• Word lists - Separating into different files according to word-length (and removing symbol words)

    Hello. I am posting because I thought others may find this useful.

    I have written some VB code which takes a word list (a single text file with 1 word per line: OriginalList.txt), then goes through the entire list and separates the words into different files, according to the length of the word. Ie:
    -2_letters.txt
    -3_letters.txt
    -4_letters.txt
    etc.

    Words that have symbols (apostrophe, etc) are not included in the above files, and get dumped into another file (invalid.txt). Also, words < 2 or > 6 letters also get dumped into this file.
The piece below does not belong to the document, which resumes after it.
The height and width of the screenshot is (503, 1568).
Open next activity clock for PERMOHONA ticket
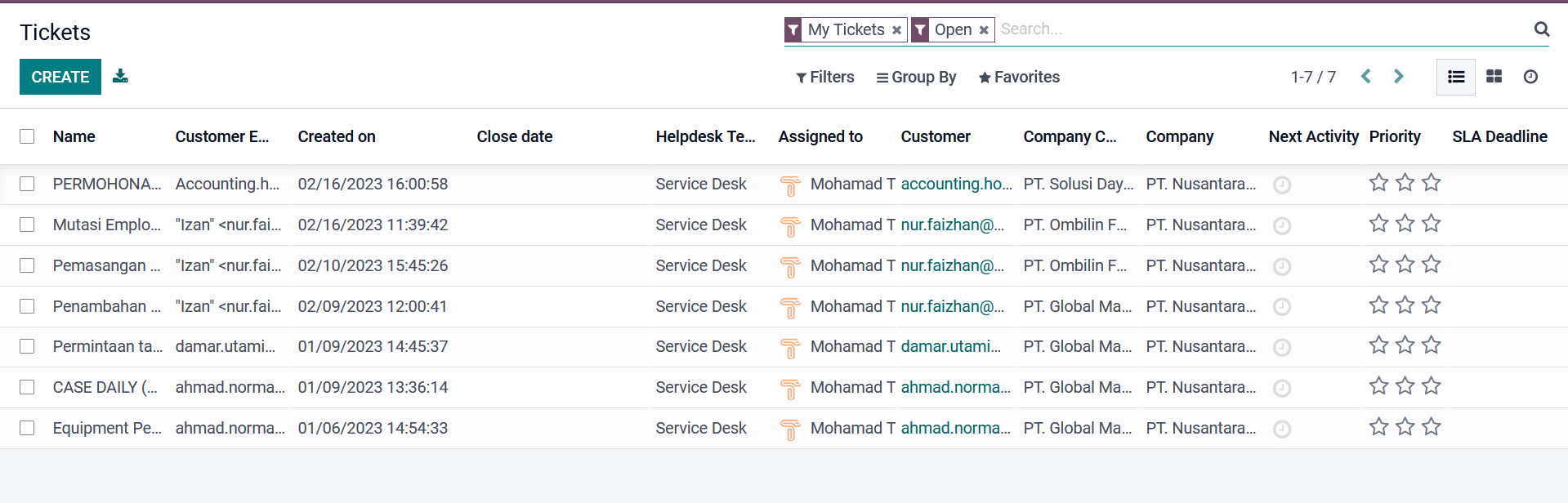click(1282, 185)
    The procedure takes a few minutes to complete, depending on how quick your PC is.

    I originally wrote this code to prepare some word lists, for use in my game "Covert Word" (winner of the API competition). Covert Word

    I will be using it again, once Oxford have released the new WordList endpoint that they are working on, that has all forms of words (run, runs, ran, running, etc), instead of just the base-forms.

    This is the code. This deals with words 2 letters up to 6 letters in length, but could be modified for more.

    Imports System.IO
    
    
    Public Class Form1
    
        Private Sub Button1_Click(sender As Object, e As EventArgs) Handles Button1.Click
    
            Dim pth As String
            pth = "C:\newWordLists\"
    
            Using r As StreamReader = New StreamReader(pth & "OriginalList.txt")
    
                Dim wrd As String
    
                wrd = r.ReadLine
    
                wrd = Trim(wrd)
                wrd = wrd.ToLower
    
                Do While (Not wrd Is Nothing)
    
                    'change this line if less than 2, or more than 6 letters is required:
    
                    If wrd.Length < 2 Or wrd.Length > 6 Or Not isAlpha(wrd) Then 'if word is invalid
    
                        My.Computer.FileSystem.WriteAllText(pth & "invalid.txt", Chr(13) & Chr(10) & wrd, True)
    
                    Else 'word is valid
    
    
                        If wrd.Length = 2 Then
                            My.Computer.FileSystem.WriteAllText(pth & "2_letters.txt", Chr(13) & Chr(10) & wrd, True)
                        ElseIf wrd.Length = 3 Then
                            My.Computer.FileSystem.WriteAllText(pth & "3_letters.txt", Chr(13) & Chr(10) & wrd, True)
                        ElseIf wrd.Length = 4 Then
                            My.Computer.FileSystem.WriteAllText(pth & "4_letters.txt", Chr(13) & Chr(10) & wrd, True)
                        ElseIf wrd.Length = 5 Then
                            My.Computer.FileSystem.WriteAllText(pth & "5_letters.txt", Chr(13) & Chr(10) & wrd, True)
                        ElseIf wrd.Length = 6 Then
                            My.Computer.FileSystem.WriteAllText(pth & "6_letters.txt", Chr(13) & Chr(10) & wrd, True)
    
                         'add more of the above here if less than 2, or more than 6 letters is required
    
                        End If
    
    
    
                    End If
    
                        wrd = r.ReadLine
                Loop
    
            End Using
    
            MsgBox("finished")
    
        End Sub
    
    
    
    
        Function isAlpha(ByVal str As String) As Boolean
            Dim iPos As Integer
            Dim bolValid As Boolean
            iPos = 1
            bolValid = True
    
            While iPos <= Len(str) And bolValid
                If Asc(UCase(Mid(str, iPos, 1))) < Asc("A") Or _
                 Asc(UCase(Mid(str, iPos, 1))) > Asc("Z") Then _
                  bolValid = False
    
                iPos = iPos + 1
            End While
    
            isAlpha = bolValid
        End Function
    
    End Class